Records drawn from a dataset:

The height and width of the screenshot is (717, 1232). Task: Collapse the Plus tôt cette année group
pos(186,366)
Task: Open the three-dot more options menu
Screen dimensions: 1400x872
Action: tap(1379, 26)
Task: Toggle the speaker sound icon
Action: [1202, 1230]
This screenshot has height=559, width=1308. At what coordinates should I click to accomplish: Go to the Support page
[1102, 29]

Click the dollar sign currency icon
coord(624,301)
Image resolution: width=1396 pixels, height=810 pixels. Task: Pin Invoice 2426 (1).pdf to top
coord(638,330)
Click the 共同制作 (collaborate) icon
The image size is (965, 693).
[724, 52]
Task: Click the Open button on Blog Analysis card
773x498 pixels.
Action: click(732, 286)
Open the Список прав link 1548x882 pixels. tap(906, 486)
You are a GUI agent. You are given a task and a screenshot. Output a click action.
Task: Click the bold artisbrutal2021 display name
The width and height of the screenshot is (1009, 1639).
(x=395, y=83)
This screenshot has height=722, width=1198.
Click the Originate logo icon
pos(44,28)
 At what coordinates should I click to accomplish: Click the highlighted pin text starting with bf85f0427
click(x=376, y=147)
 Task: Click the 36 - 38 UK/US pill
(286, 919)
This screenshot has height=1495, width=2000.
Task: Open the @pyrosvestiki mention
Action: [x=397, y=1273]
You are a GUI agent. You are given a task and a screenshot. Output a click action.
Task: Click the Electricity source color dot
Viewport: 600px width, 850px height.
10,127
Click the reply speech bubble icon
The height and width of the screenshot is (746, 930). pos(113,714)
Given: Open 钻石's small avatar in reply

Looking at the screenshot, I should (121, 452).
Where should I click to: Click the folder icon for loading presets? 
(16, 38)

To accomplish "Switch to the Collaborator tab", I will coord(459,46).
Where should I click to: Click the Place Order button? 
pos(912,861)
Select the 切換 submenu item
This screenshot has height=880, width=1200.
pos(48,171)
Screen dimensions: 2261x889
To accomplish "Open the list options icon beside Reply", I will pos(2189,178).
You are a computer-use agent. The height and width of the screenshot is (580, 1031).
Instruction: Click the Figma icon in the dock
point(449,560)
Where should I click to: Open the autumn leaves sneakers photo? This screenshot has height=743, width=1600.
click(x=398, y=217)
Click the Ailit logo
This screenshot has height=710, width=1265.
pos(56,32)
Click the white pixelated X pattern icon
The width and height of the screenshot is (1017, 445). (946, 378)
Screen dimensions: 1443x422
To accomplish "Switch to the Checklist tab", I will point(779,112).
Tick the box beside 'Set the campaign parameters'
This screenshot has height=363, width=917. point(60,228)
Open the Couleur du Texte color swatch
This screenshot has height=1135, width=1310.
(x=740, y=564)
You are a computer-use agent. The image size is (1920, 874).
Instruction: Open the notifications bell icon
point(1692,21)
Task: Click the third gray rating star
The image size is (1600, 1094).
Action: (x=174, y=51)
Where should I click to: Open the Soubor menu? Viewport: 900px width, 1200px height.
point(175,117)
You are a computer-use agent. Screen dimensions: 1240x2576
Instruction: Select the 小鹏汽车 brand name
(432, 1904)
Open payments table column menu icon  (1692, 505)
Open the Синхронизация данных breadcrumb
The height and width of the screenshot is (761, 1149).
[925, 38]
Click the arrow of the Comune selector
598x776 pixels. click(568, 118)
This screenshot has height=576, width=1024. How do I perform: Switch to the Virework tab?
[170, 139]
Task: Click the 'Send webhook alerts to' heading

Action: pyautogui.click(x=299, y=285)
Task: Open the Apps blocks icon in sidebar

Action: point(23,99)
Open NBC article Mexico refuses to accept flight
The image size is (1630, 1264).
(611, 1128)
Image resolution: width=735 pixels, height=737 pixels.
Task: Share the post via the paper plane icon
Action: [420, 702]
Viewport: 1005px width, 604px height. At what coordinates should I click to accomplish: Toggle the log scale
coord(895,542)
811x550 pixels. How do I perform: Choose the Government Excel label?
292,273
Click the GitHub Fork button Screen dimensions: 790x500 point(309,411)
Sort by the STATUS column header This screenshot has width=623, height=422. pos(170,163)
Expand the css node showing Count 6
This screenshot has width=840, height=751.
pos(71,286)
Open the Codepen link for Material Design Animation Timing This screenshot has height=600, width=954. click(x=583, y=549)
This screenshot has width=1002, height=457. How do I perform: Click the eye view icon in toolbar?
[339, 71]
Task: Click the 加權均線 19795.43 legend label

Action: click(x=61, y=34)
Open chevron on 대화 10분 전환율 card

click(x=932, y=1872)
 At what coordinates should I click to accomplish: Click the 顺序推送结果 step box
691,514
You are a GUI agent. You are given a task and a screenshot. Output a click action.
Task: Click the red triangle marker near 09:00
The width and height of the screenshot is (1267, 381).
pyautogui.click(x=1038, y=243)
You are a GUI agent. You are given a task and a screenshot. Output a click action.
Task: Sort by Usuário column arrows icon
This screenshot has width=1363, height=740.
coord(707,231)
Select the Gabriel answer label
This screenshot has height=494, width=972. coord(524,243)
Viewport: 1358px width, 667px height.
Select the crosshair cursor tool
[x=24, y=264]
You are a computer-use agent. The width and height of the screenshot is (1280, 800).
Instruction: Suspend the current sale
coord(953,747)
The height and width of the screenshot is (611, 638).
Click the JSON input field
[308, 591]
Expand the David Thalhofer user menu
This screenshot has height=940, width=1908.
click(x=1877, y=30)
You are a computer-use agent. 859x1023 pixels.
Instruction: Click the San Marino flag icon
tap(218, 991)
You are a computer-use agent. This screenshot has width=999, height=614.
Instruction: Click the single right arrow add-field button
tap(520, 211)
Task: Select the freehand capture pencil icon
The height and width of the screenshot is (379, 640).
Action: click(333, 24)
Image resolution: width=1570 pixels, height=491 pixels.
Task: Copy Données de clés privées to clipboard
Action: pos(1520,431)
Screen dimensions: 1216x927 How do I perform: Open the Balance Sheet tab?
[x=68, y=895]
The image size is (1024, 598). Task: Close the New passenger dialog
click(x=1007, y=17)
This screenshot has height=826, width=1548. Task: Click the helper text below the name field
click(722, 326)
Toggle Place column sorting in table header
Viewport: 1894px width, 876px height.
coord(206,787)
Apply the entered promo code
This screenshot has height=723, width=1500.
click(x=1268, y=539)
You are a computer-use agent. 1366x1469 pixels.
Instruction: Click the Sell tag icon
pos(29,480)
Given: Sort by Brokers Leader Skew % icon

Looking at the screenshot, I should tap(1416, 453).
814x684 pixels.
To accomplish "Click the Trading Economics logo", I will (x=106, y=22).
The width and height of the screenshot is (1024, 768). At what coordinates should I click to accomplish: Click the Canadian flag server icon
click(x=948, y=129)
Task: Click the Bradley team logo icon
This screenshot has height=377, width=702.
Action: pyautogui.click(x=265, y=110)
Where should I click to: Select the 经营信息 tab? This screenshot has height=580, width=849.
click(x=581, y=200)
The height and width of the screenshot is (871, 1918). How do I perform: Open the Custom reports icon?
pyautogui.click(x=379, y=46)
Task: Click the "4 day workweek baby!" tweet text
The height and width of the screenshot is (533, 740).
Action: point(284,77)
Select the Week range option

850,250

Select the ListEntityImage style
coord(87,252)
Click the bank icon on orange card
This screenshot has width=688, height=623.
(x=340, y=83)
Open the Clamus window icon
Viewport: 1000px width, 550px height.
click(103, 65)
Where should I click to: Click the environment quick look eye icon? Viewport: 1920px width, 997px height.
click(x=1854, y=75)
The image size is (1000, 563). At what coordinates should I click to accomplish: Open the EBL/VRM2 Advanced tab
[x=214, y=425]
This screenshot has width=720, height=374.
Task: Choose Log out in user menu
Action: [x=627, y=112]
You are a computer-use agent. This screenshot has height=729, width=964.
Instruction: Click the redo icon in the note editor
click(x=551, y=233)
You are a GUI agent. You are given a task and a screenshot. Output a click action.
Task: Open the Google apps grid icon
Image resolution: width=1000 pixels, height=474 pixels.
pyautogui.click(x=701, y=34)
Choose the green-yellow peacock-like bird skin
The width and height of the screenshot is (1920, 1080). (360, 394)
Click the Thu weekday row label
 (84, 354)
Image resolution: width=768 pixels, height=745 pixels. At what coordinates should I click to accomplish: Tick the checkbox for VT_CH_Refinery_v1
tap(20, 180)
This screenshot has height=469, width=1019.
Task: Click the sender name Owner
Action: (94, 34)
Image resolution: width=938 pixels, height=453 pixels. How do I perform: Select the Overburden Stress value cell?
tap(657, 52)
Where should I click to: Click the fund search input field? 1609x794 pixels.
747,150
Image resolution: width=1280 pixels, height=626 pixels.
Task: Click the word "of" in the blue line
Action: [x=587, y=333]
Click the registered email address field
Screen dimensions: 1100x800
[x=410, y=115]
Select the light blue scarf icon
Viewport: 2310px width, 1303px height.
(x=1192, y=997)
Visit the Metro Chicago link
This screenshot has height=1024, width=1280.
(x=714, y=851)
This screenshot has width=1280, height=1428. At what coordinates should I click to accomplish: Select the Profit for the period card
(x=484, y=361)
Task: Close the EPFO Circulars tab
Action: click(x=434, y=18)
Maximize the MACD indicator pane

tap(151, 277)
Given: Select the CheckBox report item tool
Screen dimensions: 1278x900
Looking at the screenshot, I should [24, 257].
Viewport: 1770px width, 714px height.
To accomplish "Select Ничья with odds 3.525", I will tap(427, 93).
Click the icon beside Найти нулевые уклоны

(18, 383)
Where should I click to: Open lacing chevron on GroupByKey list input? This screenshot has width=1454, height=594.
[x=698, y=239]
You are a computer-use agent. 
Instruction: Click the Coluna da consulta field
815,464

=== WHAT THE TASK ASKS ===
Quote exactly the first line of the entries and every line after it, stopping with the line that contains "Screen dimensions: 2261x889".

=== WRITTEN REPLY ===
The height and width of the screenshot is (717, 1232). Task: Collapse the Plus tôt cette année group
pos(186,366)
Task: Open the three-dot more options menu
Screen dimensions: 1400x872
Action: tap(1379, 26)
Task: Toggle the speaker sound icon
Action: [1202, 1230]
This screenshot has height=559, width=1308. At what coordinates should I click to accomplish: Go to the Support page
[1102, 29]

Click the dollar sign currency icon
coord(624,301)
Image resolution: width=1396 pixels, height=810 pixels. Task: Pin Invoice 2426 (1).pdf to top
coord(638,330)
Click the 共同制作 (collaborate) icon
The image size is (965, 693).
[724, 52]
Task: Click the Open button on Blog Analysis card
773x498 pixels.
Action: click(732, 286)
Open the Список прав link 1548x882 pixels. tap(906, 486)
You are a GUI agent. You are given a task and a screenshot. Output a click action.
Task: Click the bold artisbrutal2021 display name
The width and height of the screenshot is (1009, 1639).
(x=395, y=83)
This screenshot has height=722, width=1198.
Click the Originate logo icon
pos(44,28)
 At what coordinates should I click to accomplish: Click the highlighted pin text starting with bf85f0427
click(x=376, y=147)
 Task: Click the 36 - 38 UK/US pill
(286, 919)
This screenshot has height=1495, width=2000.
Task: Open the @pyrosvestiki mention
Action: [x=397, y=1273]
You are a GUI agent. You are given a task and a screenshot. Output a click action.
Task: Click the Electricity source color dot
Viewport: 600px width, 850px height.
10,127
Click the reply speech bubble icon
The height and width of the screenshot is (746, 930). pos(113,714)
Given: Open 钻石's small avatar in reply

Looking at the screenshot, I should (121, 452).
Where should I click to: Click the folder icon for loading presets? 
(16, 38)

To accomplish "Switch to the Collaborator tab", I will coord(459,46).
Where should I click to: Click the Place Order button? 
pos(912,861)
Select the 切換 submenu item
This screenshot has height=880, width=1200.
pos(48,171)
Screen dimensions: 2261x889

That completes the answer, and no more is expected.